Pakistan’s Budget Puts Burden on the Impoverished

0
79

In early July, the PML-N led government released the budget for 2024-25. While the government and its supporters hailed the budget, experts and analysts are skeptic and concerned.

According to Yusuf Nazar, former head of Citigroup’s emerging markets, the budget represents “the highest-ever increase in the overall burden of taxes and levies on the people both in absolute and percentage terms. This will severely hurt the economy across all sectors and the GDP growth could fall to less than 2.0 per cent with average incomes falling for 90 per cent of the people both in nominal and real terms.”

Nazar notes that “Pakistan has lost a decade to bitter and polarizing political conflicts and poor governance. The economy has suffered and the working classes have been hit hard. Anybody who can seems to be leaving the country.”

Nazar also challenges the “claims of economic growth by the PML-N and PTI” as he notes “growth has been volatile and uneven across social classes as these parties presided over record current account deficits, stagnant tax revenues and as a consequence, a steady rise in government borrowings, for which people are paying a heavy price through falling real incomes and higher cost of living.”

Nazar points out that unlike their Sri Lankan counterparts, “Pakistan’s governing elites did not learn any lessons from the 2022-23 economic crisis, which took the country to the brink of bankruptcy. Despite the rhetoric, their refusal to take concrete steps to reform a rent-seeking economy is shocking because they have the most to lose.”

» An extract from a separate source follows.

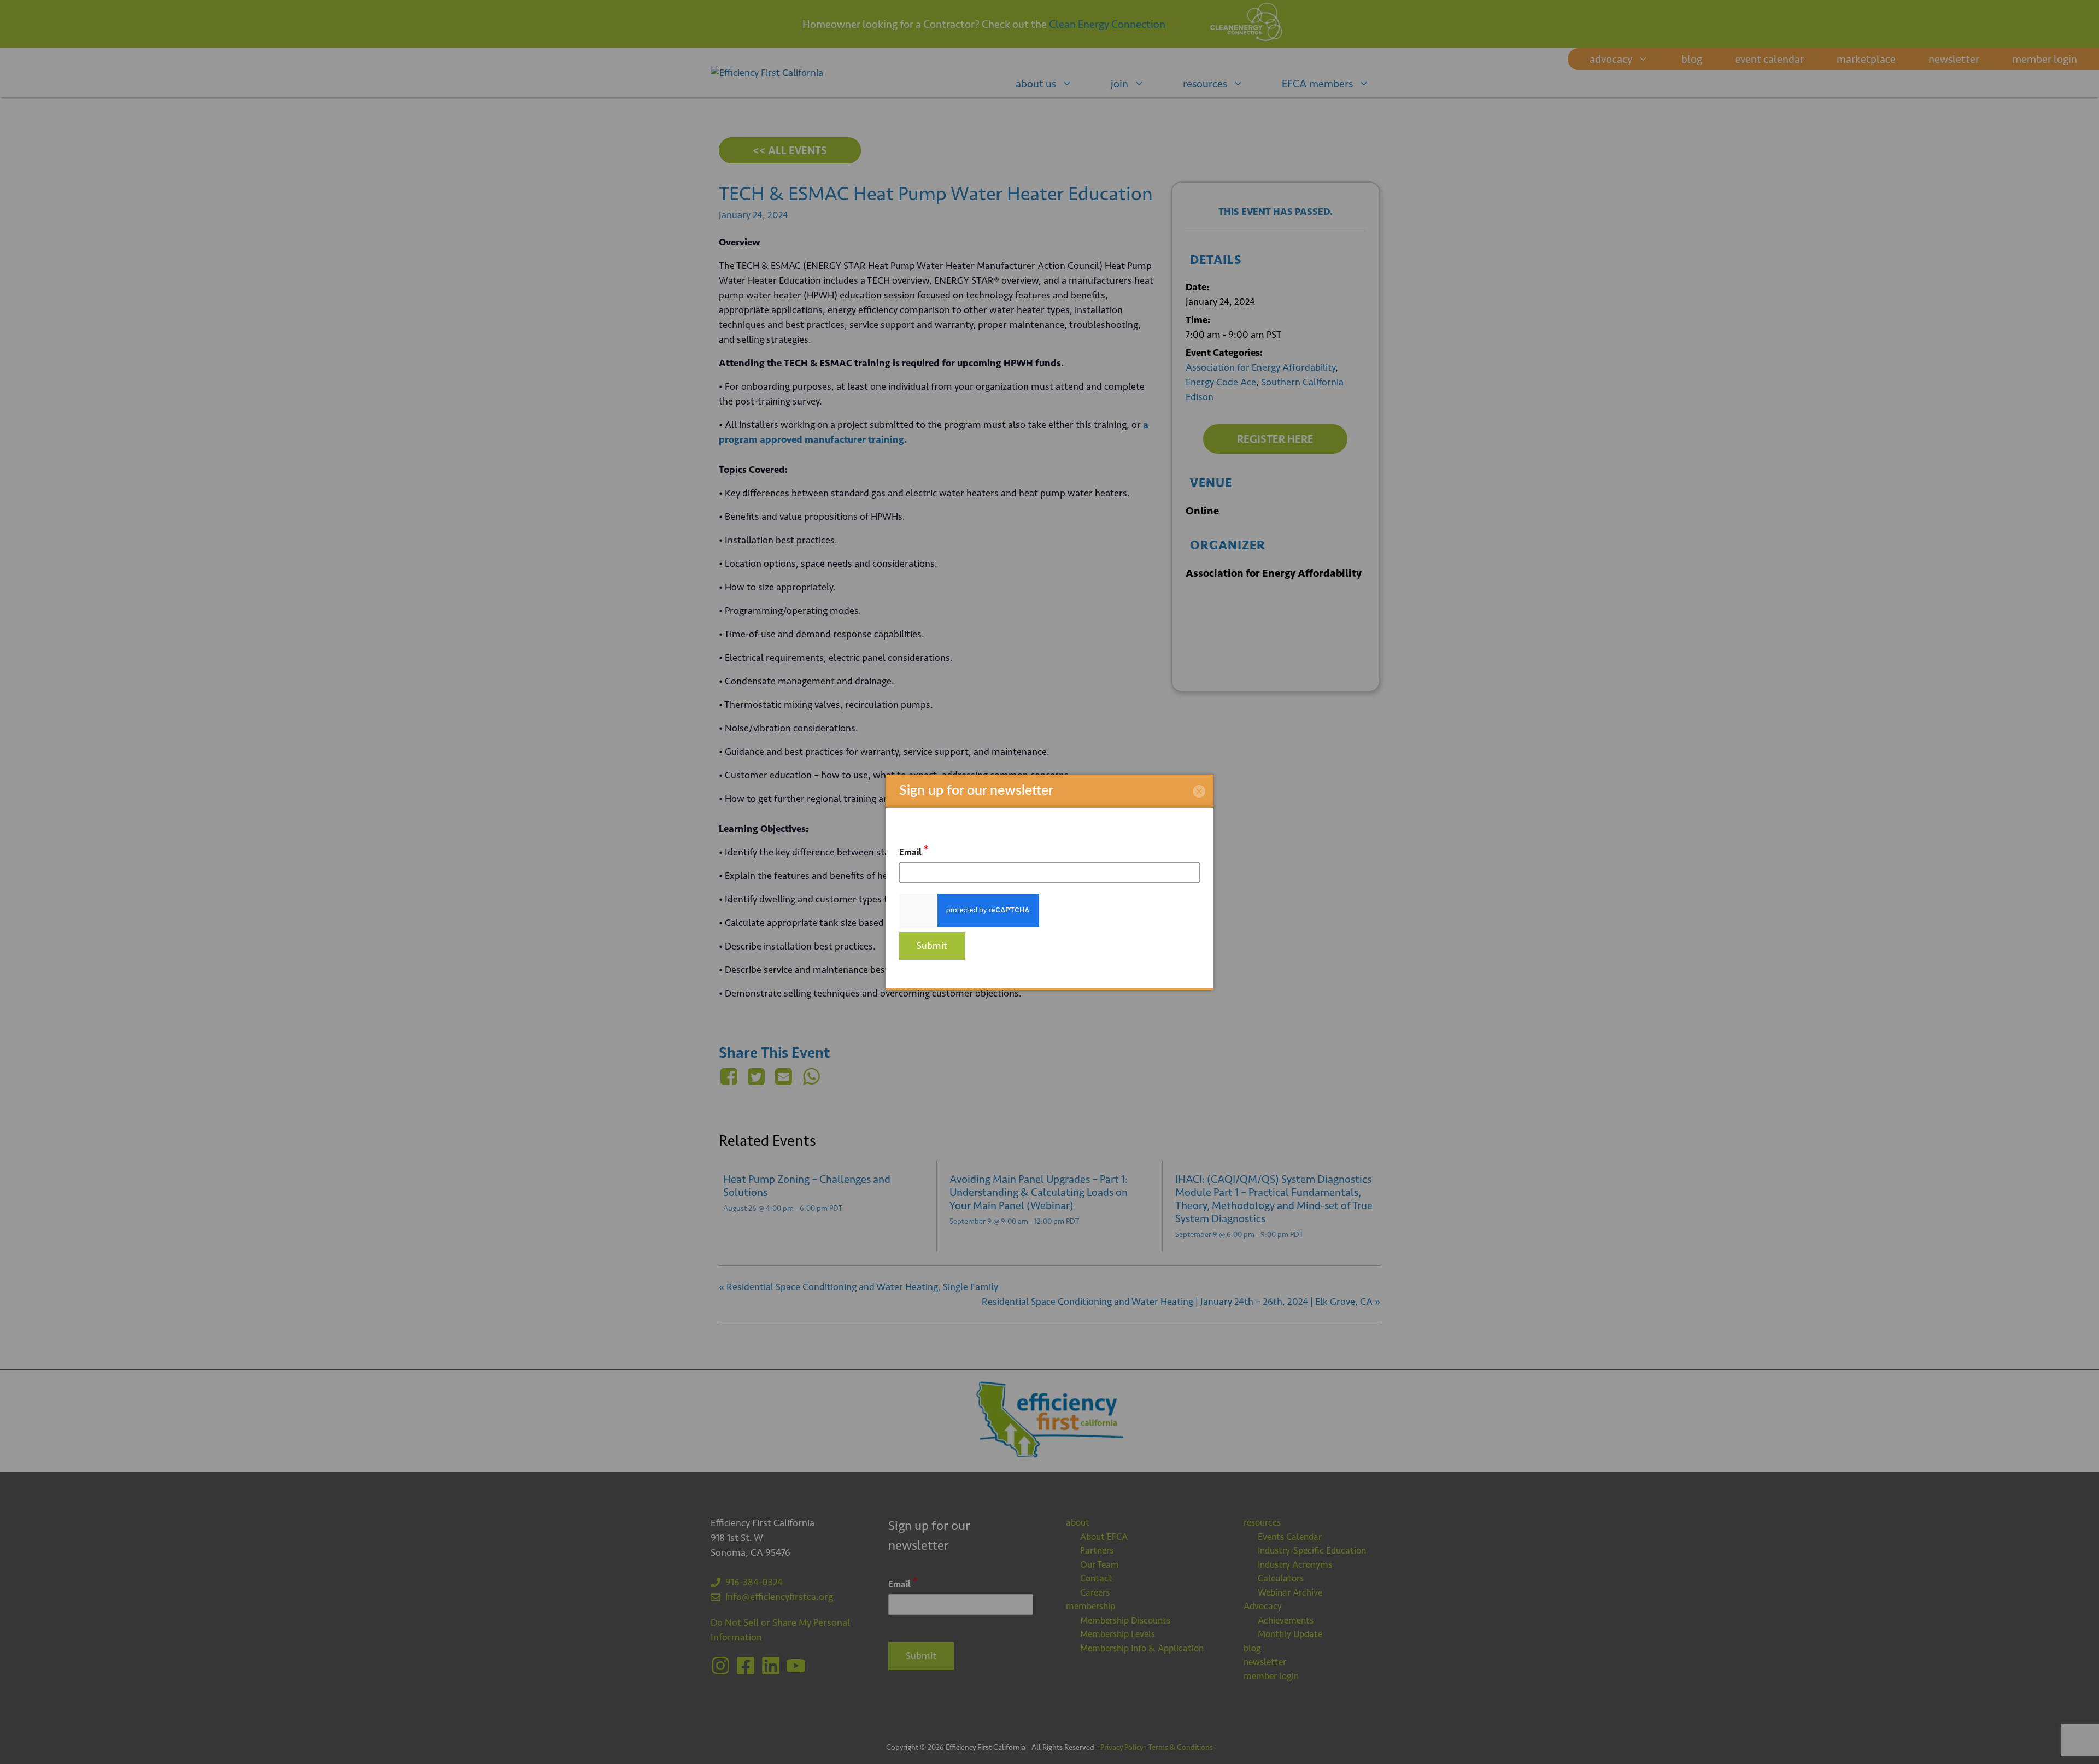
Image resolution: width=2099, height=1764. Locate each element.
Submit (932, 946)
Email (914, 850)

In conclusion, Nazar warns “religious fanaticism and populist fascism combined with politically expedient state policies have played havoc with the social fabric of society. Widespread intolerance and bigotry in the backdrop of the rise of ahistorical, culturally barren, and poorly educated generations are turning large segments of society into lynch mobs who threaten to take the country backwards as it continues its seemingly inexorable march toward self-annihilation while its top leadership seems to be lost and obsessed with debilitating power games.”